▶ [RECORD SET]:
□ □ □ □

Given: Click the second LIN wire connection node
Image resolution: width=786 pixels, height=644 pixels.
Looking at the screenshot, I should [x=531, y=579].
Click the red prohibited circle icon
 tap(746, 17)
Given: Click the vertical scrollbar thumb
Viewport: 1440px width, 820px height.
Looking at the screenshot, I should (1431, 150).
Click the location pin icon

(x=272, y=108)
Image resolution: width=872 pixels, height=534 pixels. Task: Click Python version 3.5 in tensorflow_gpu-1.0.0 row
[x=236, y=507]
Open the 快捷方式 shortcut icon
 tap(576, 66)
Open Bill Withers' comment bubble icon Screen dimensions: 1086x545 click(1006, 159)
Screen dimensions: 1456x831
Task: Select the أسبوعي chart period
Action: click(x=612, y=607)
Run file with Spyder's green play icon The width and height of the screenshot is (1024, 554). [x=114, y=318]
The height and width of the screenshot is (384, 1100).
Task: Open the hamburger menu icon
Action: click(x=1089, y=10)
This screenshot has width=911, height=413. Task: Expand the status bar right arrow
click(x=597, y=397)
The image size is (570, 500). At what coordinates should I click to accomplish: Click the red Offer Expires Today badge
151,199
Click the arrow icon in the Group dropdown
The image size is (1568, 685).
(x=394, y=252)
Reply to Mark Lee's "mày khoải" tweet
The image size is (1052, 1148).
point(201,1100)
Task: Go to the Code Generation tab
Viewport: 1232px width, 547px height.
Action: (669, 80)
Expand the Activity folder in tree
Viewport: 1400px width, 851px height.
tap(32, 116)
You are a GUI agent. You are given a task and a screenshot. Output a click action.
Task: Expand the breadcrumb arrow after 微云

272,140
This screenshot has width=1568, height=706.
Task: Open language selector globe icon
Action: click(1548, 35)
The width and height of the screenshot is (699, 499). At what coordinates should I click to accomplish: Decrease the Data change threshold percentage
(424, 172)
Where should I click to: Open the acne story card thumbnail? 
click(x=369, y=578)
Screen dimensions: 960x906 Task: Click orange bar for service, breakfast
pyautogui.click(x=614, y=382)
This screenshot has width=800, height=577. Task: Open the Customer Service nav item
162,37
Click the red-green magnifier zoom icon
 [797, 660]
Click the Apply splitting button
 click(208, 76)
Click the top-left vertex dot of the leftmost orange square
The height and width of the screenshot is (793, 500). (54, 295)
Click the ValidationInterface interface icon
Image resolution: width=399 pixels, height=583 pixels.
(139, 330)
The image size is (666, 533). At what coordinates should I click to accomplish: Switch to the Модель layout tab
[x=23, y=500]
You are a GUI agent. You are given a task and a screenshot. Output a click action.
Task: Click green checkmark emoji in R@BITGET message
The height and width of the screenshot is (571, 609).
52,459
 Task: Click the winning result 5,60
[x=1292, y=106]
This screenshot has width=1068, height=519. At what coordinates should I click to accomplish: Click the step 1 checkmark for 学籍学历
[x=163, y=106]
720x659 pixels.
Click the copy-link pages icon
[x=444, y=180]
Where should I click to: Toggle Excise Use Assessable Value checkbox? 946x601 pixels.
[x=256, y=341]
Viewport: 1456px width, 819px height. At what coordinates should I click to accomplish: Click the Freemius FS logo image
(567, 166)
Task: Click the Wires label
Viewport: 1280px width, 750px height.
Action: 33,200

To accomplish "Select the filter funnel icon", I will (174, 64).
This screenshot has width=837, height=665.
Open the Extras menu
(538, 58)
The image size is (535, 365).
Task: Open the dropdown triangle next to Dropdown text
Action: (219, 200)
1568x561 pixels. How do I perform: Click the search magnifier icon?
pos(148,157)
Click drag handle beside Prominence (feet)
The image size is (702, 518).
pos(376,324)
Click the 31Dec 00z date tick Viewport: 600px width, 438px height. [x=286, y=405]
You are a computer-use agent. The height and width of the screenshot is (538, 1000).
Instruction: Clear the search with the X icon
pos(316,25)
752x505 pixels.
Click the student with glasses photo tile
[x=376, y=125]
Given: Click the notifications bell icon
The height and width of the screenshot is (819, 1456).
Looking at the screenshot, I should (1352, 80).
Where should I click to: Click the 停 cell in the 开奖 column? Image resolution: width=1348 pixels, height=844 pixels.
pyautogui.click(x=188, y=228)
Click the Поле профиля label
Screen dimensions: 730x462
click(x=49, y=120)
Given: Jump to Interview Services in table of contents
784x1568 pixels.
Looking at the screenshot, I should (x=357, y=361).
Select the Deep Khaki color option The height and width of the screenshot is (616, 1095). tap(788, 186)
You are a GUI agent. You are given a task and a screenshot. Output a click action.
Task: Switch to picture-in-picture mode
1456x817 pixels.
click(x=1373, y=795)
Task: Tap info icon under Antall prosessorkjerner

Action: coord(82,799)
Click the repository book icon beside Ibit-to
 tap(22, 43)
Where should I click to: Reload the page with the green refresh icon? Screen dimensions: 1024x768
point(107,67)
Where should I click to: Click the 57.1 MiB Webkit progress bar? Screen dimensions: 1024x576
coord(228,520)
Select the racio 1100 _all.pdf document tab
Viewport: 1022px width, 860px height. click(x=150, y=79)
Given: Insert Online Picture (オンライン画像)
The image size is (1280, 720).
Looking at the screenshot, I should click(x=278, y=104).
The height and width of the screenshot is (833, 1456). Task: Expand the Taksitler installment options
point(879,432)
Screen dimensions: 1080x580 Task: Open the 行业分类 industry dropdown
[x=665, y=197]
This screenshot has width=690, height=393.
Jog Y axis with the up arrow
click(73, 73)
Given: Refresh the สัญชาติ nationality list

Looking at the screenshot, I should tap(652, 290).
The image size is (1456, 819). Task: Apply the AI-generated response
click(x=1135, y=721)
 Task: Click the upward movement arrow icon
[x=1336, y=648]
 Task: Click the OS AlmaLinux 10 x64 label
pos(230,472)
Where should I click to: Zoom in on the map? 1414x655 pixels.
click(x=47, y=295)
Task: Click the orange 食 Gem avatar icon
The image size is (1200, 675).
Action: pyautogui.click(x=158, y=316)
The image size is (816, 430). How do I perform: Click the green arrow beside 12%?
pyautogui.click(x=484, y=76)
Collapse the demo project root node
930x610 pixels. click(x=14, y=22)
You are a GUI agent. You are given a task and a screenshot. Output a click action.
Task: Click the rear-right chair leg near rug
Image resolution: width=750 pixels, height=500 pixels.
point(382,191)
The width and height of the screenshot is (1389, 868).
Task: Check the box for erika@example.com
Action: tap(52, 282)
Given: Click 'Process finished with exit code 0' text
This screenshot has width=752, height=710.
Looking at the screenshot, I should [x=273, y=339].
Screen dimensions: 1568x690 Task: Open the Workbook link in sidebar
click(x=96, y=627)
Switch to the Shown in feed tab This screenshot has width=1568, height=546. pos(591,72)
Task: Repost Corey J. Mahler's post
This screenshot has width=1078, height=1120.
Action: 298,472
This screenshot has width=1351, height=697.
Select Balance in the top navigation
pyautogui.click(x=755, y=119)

□ □ □ □

▶ [PROMPT]:
Please reproduce, exactly as they appear above, the lines from the line containing "Select the Deep" up to and including the line containing "Task: Click the rear-right chair leg near rug".

▶ [EXERCISE ANSWER]:
Select the Deep Khaki color option The height and width of the screenshot is (616, 1095). tap(788, 186)
You are a GUI agent. You are given a task and a screenshot. Output a click action.
Task: Switch to picture-in-picture mode
1456x817 pixels.
click(x=1373, y=795)
Task: Tap info icon under Antall prosessorkjerner

Action: coord(82,799)
Click the repository book icon beside Ibit-to
 tap(22, 43)
Where should I click to: Reload the page with the green refresh icon? Screen dimensions: 1024x768
point(107,67)
Where should I click to: Click the 57.1 MiB Webkit progress bar? Screen dimensions: 1024x576
coord(228,520)
Select the racio 1100 _all.pdf document tab
Viewport: 1022px width, 860px height. click(x=150, y=79)
Given: Insert Online Picture (オンライン画像)
The image size is (1280, 720).
Looking at the screenshot, I should click(x=278, y=104).
The height and width of the screenshot is (833, 1456). Task: Expand the Taksitler installment options
point(879,432)
Screen dimensions: 1080x580 Task: Open the 行业分类 industry dropdown
[x=665, y=197]
This screenshot has width=690, height=393.
Jog Y axis with the up arrow
click(73, 73)
Given: Refresh the สัญชาติ nationality list

Looking at the screenshot, I should tap(652, 290).
The image size is (1456, 819). Task: Apply the AI-generated response
click(x=1135, y=721)
 Task: Click the upward movement arrow icon
[x=1336, y=648]
 Task: Click the OS AlmaLinux 10 x64 label
pos(230,472)
Where should I click to: Zoom in on the map? 1414x655 pixels.
click(x=47, y=295)
Task: Click the orange 食 Gem avatar icon
The image size is (1200, 675).
Action: pyautogui.click(x=158, y=316)
The image size is (816, 430). How do I perform: Click the green arrow beside 12%?
pyautogui.click(x=484, y=76)
Collapse the demo project root node
930x610 pixels. click(x=14, y=22)
You are a GUI agent. You are given a task and a screenshot. Output a click action.
Task: Click the rear-right chair leg near rug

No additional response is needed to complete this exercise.